[[ Entries shown open ]]

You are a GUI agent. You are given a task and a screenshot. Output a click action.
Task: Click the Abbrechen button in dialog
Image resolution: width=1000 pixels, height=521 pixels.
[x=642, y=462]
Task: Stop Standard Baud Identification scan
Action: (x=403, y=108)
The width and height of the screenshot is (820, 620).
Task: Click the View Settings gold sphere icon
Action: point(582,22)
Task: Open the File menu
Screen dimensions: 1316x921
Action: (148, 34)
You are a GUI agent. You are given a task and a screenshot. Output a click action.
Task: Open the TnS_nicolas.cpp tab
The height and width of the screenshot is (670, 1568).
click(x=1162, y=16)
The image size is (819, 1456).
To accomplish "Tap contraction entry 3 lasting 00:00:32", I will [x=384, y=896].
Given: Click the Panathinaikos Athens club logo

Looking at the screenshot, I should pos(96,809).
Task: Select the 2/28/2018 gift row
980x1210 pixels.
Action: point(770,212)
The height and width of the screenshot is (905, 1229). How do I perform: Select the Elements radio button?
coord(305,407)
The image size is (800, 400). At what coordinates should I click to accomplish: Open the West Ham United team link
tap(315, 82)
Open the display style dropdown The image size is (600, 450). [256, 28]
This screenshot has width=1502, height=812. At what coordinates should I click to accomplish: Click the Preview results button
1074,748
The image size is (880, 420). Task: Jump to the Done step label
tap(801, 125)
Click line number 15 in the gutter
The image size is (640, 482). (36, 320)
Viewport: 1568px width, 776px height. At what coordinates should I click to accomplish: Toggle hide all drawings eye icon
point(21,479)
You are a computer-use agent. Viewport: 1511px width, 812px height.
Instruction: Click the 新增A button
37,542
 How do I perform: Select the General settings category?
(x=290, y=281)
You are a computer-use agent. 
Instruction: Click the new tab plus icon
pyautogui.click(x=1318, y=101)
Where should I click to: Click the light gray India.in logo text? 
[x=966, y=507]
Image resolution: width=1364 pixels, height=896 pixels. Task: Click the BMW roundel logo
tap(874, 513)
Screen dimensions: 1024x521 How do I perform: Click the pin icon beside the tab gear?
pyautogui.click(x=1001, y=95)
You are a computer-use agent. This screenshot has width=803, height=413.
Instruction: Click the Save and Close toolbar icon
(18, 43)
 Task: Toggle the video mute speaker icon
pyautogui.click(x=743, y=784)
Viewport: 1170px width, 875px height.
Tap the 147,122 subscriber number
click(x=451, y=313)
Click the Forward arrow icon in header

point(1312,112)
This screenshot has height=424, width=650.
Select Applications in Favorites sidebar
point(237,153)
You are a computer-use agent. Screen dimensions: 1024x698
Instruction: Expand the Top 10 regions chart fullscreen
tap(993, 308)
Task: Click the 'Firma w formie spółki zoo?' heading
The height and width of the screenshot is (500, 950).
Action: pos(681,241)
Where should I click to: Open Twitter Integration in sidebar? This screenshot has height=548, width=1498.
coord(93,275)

[[ Entries shown closed ]]

What you have to do:
Produce an exact copy of each line from the one holding "Task: Toggle the video mute speaker icon" through the last line of the records, both included, and nothing more.

Solution to the problem:
 Task: Toggle the video mute speaker icon
pyautogui.click(x=743, y=784)
Viewport: 1170px width, 875px height.
Tap the 147,122 subscriber number
click(x=451, y=313)
Click the Forward arrow icon in header

point(1312,112)
This screenshot has height=424, width=650.
Select Applications in Favorites sidebar
point(237,153)
You are a computer-use agent. Screen dimensions: 1024x698
Instruction: Expand the Top 10 regions chart fullscreen
tap(993, 308)
Task: Click the 'Firma w formie spółki zoo?' heading
The height and width of the screenshot is (500, 950).
Action: pos(681,241)
Where should I click to: Open Twitter Integration in sidebar? This screenshot has height=548, width=1498.
coord(93,275)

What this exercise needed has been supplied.